## [TEXT SEGMENT]
# # # # # # #
That would be the paper much of which was created during the monetary
expansion ramped up by Reinhart and his former boss.
Fed chair Ben
Bernanke is doing all he can to disabuse any and all that he is
a bashful virgin. "Although conventional interest rate policy
is constrained by the fact that nominal interest rates cannot fall
below zero, the second arrow in the Federal Reserve’s quiver – the
provision of liquidity – remains effective," he told the Greater
Austin (Texas) Chamber of Commerce. Bernanke told the Chamber audience
that the Fed could buy long-term Treasuries and other agency securities
on the open market to raise prices and lower yields. Indeed, Bernanke’s
employer purchased $5 billion worth of debt from Fannie, Freddie
and the Federal Home Loan Banks just a few days after he spoke.
Of course all
of this monetary pumping hasn’t put anyone to work. The labor department
reports that 533,000 jobs were lost last month. And if part-time
workers wanting full-time work and anyone who has looked for work
in the last year unsuccessfully are added to those that are included
in the official unemployment rate, the total amounts to a 12.5 percent
unemployment rate, according to the NY Times, "the highest
level since the government began calculating the measure in 1994."
But the argument
is that we must be patient with our wise men at the Fed and the
Treasury. Monetary policy takes time to work, but rest assured the
mistakes of the 1930’s will not be made again. After all, Ben Bernanke
is an expert on the Great Depression, we’re told over and over.
He knows what to do to make sure it doesn’t happen again.
But as F.A.
Hayek explained in his 1974 Nobel Prize acceptance speech, entitled
The Pretense
of Knowledge, monetary and fiscal policies are the product
of what he called the "scientistic" attitude which is
in fact unscientific in that it "involves a mechanical and
uncritical application of habits of thought to fields different
from those in which they have been formed."
# # # # # # #
## [INSTRUCTIONS FOR THE TASK]
Answer these questions about the passage on Bernanke and the Fed:
(a) Which group heard Bernanke describe the provision of liquidity as "the second arrow in the Federal Reserve's quiver"?
(b) How many jobs does the labor department report were lost last month?
(c) What was the title of Hayek's 1974 Nobel Prize acceptance speech?

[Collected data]
# # # # # # #
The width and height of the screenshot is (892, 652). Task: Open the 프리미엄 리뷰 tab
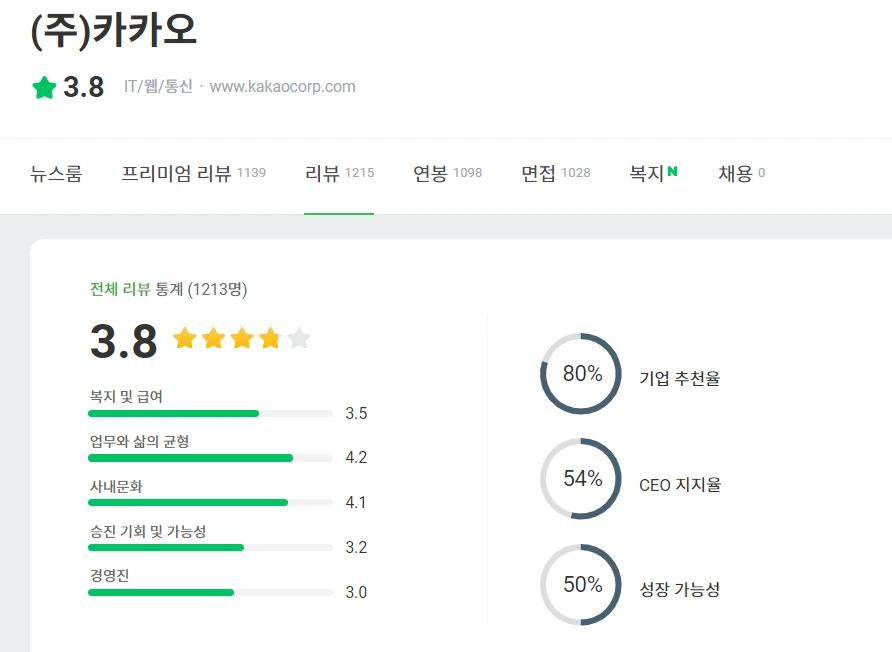tap(170, 172)
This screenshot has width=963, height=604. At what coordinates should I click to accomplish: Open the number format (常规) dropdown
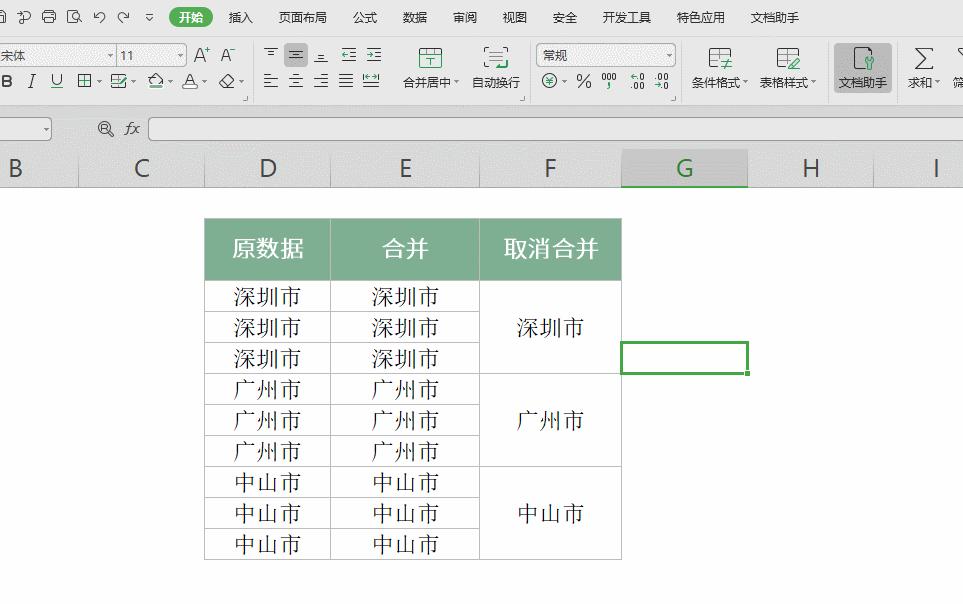pos(671,56)
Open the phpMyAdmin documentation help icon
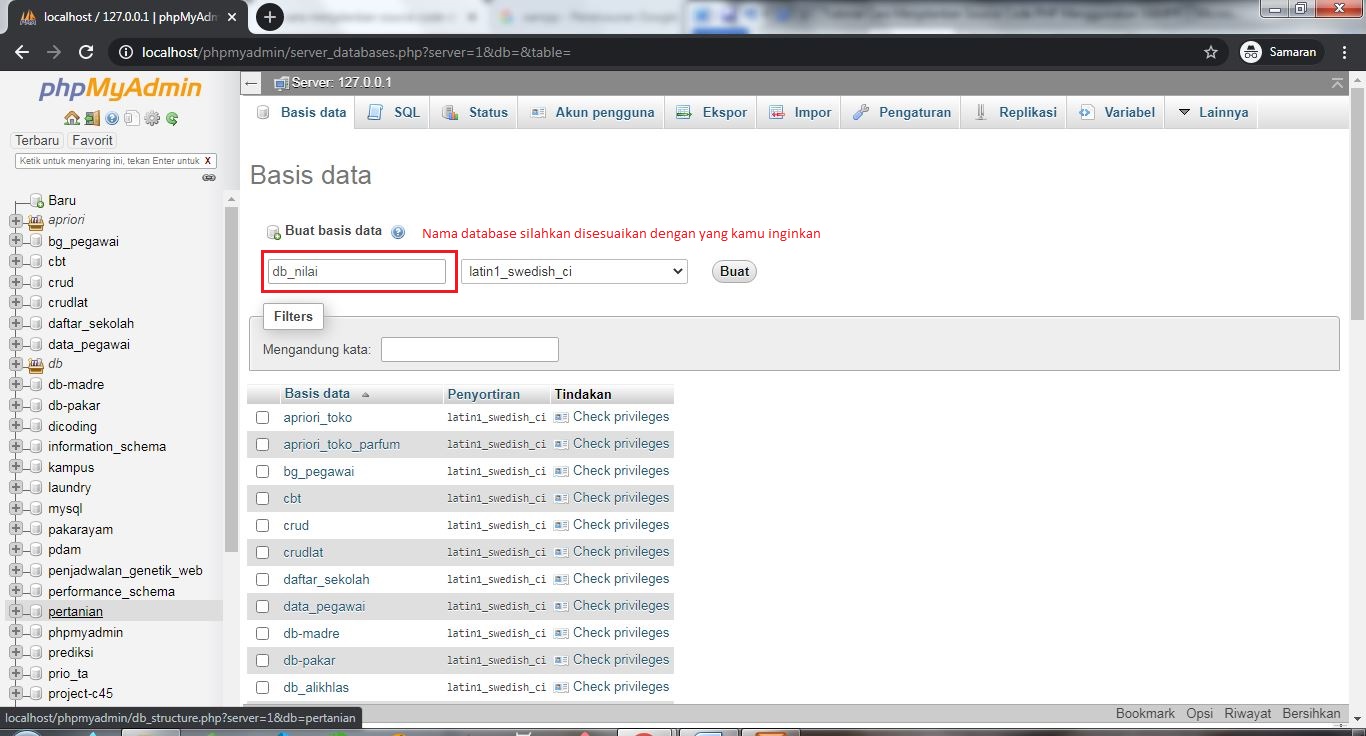The image size is (1366, 736). [110, 118]
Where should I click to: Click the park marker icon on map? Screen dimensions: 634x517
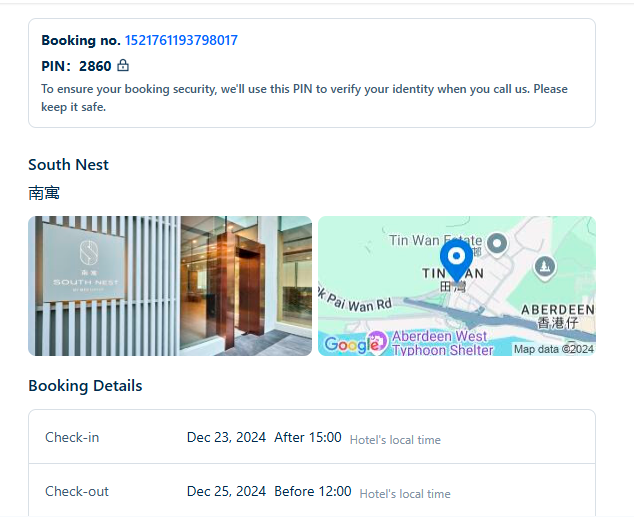[545, 267]
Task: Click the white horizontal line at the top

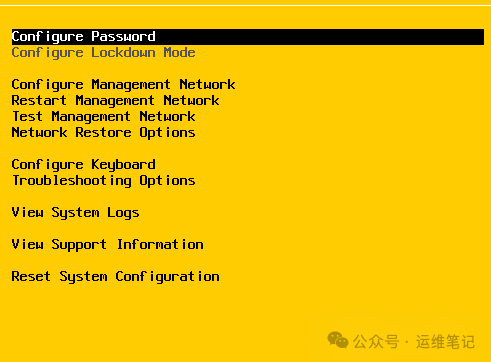Action: [x=245, y=5]
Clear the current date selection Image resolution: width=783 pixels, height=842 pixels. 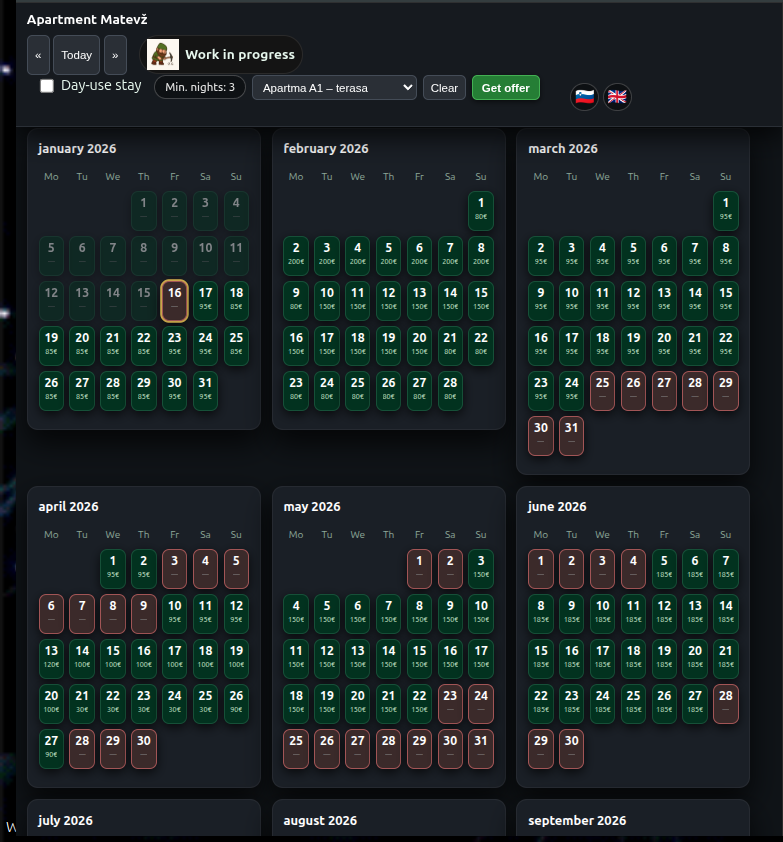(x=444, y=88)
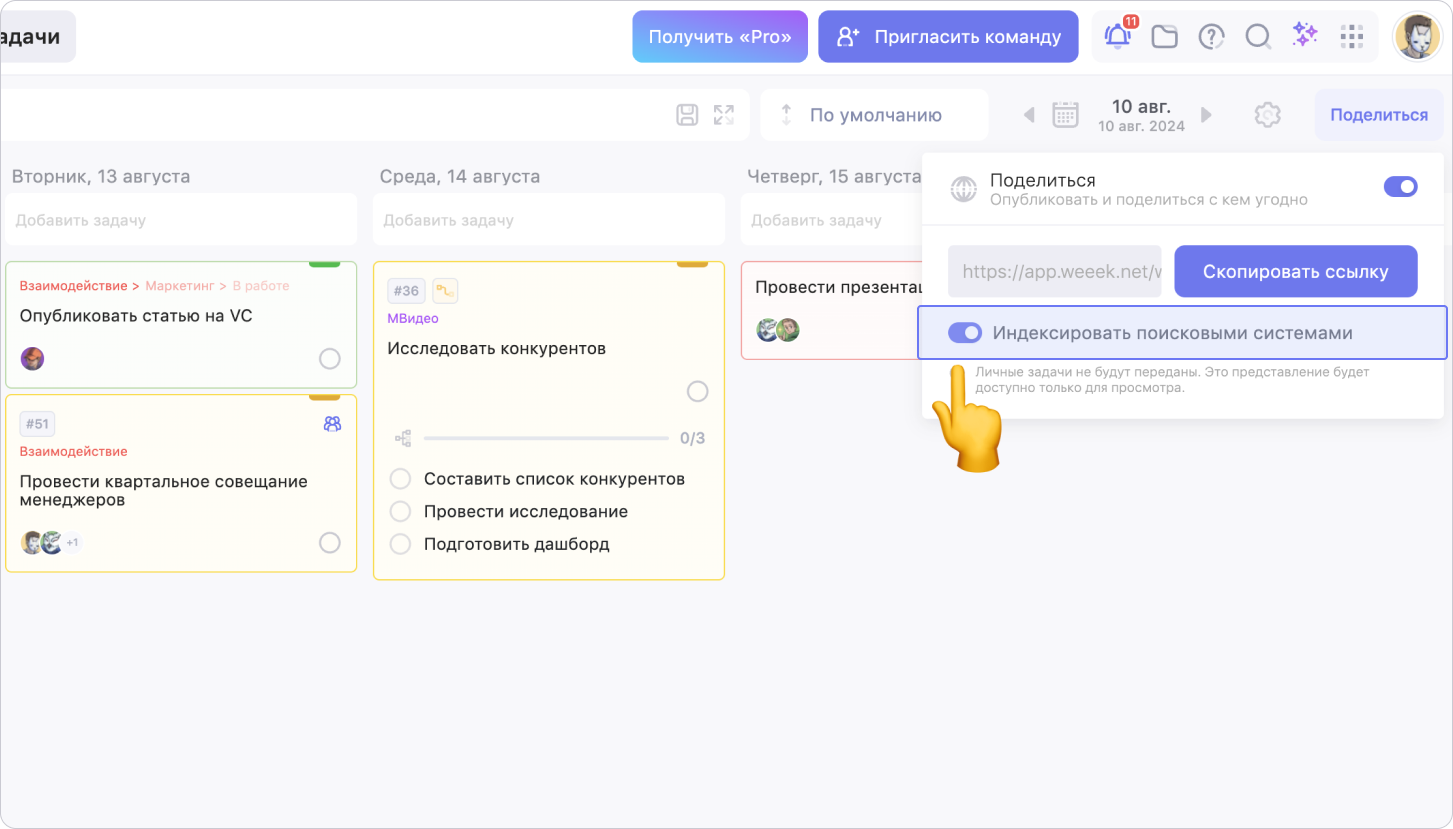Go to next date with right arrow

[1206, 115]
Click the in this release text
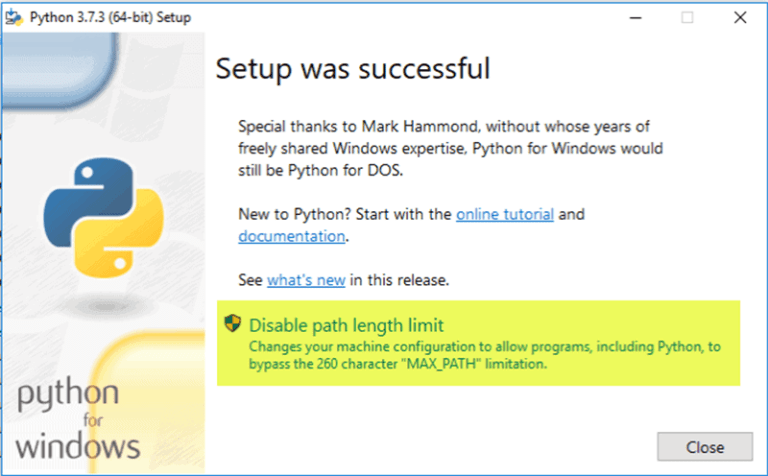Viewport: 768px width, 476px height. point(399,280)
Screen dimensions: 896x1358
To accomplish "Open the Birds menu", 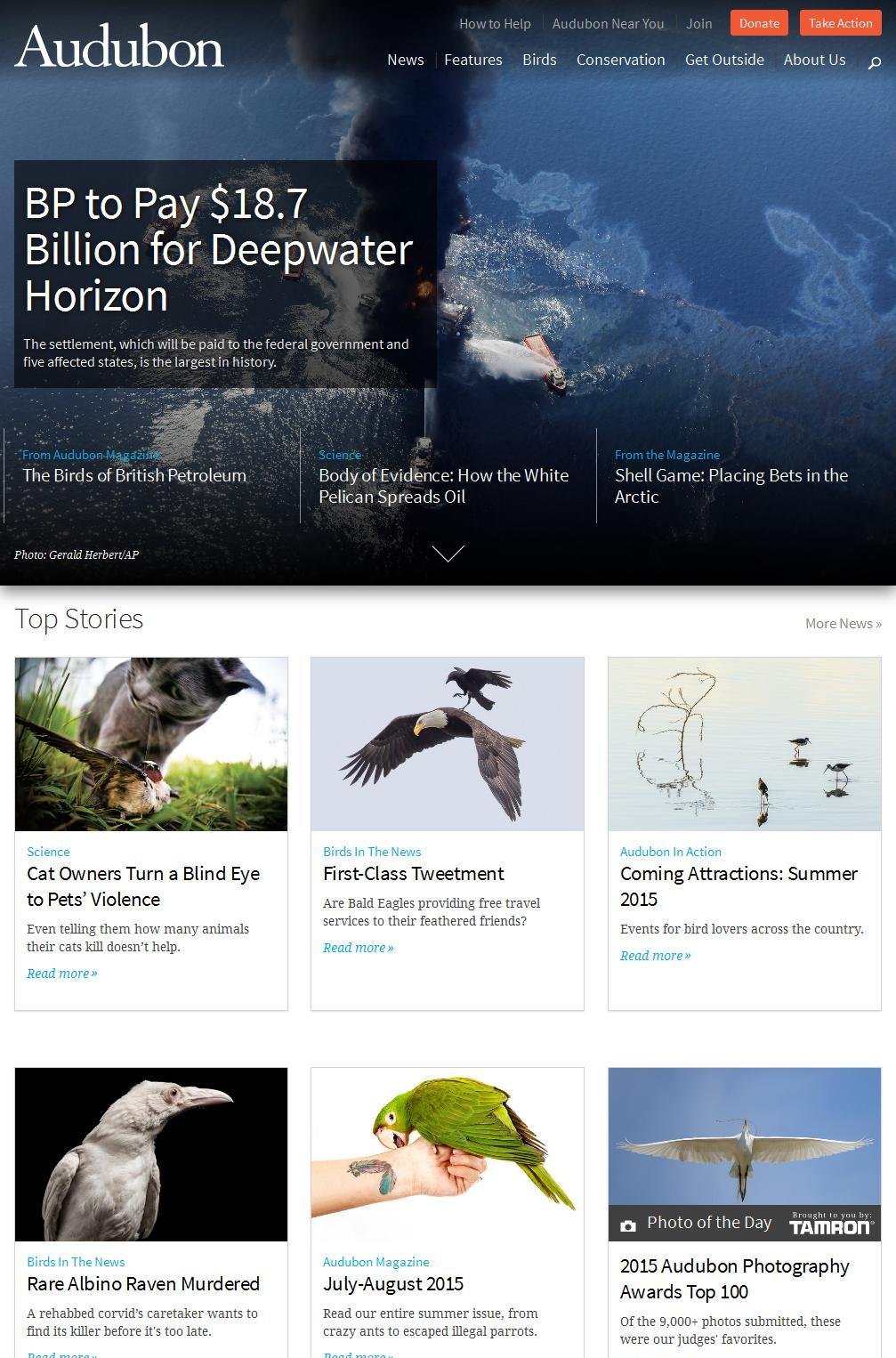I will 539,60.
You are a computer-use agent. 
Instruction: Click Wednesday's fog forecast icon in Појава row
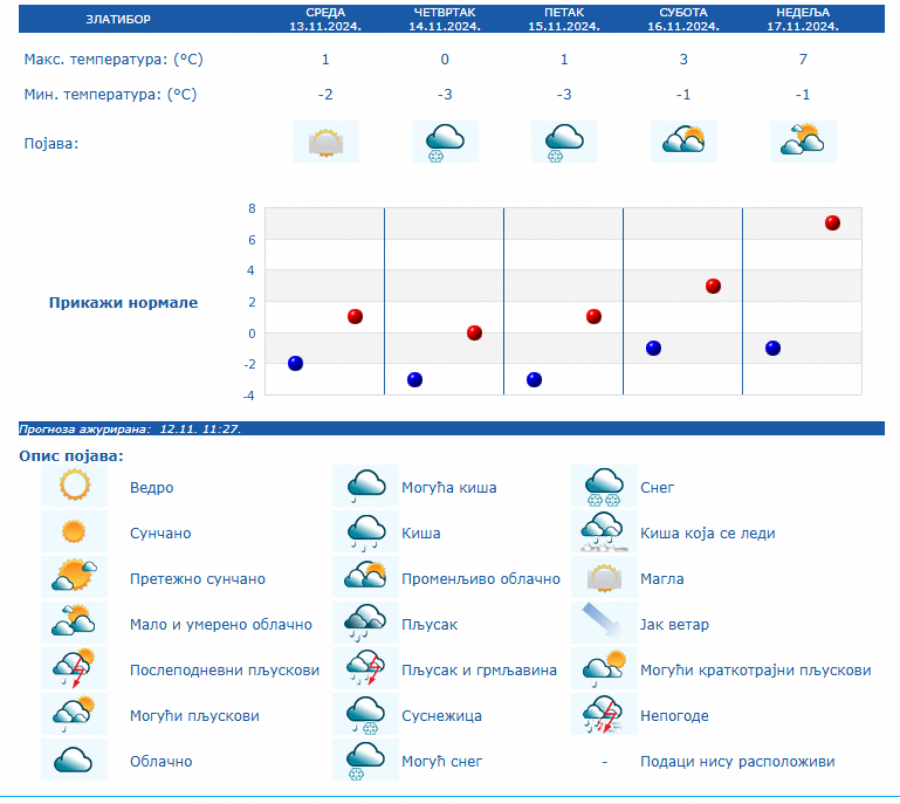[x=325, y=142]
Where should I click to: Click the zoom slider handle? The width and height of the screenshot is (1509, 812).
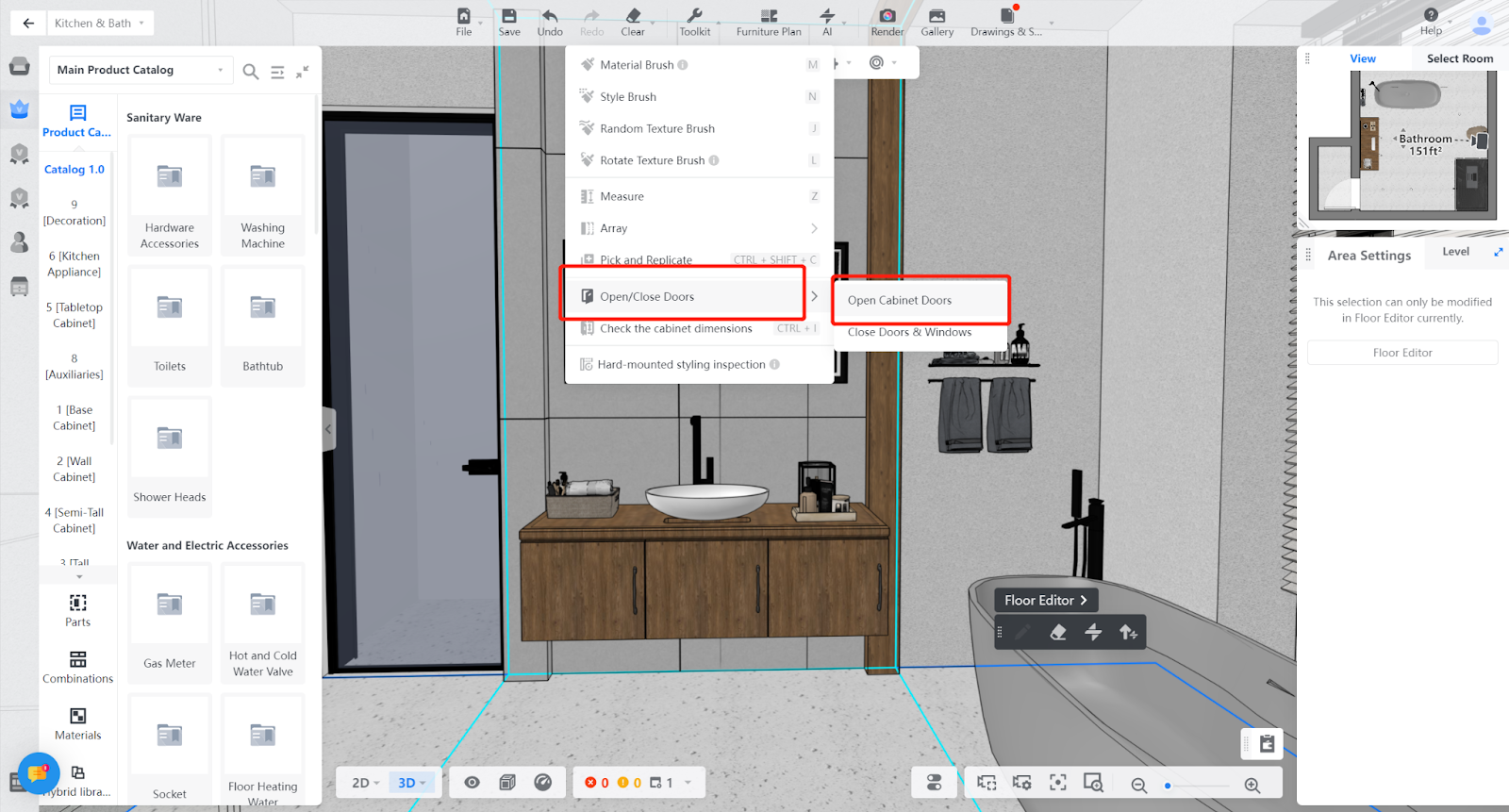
# # # # # # #
## [OUTPUT]
(a) The Greater Austin (Texas) Chamber of Commerce
(b) 533,000
(c) The Pretense of Knowledge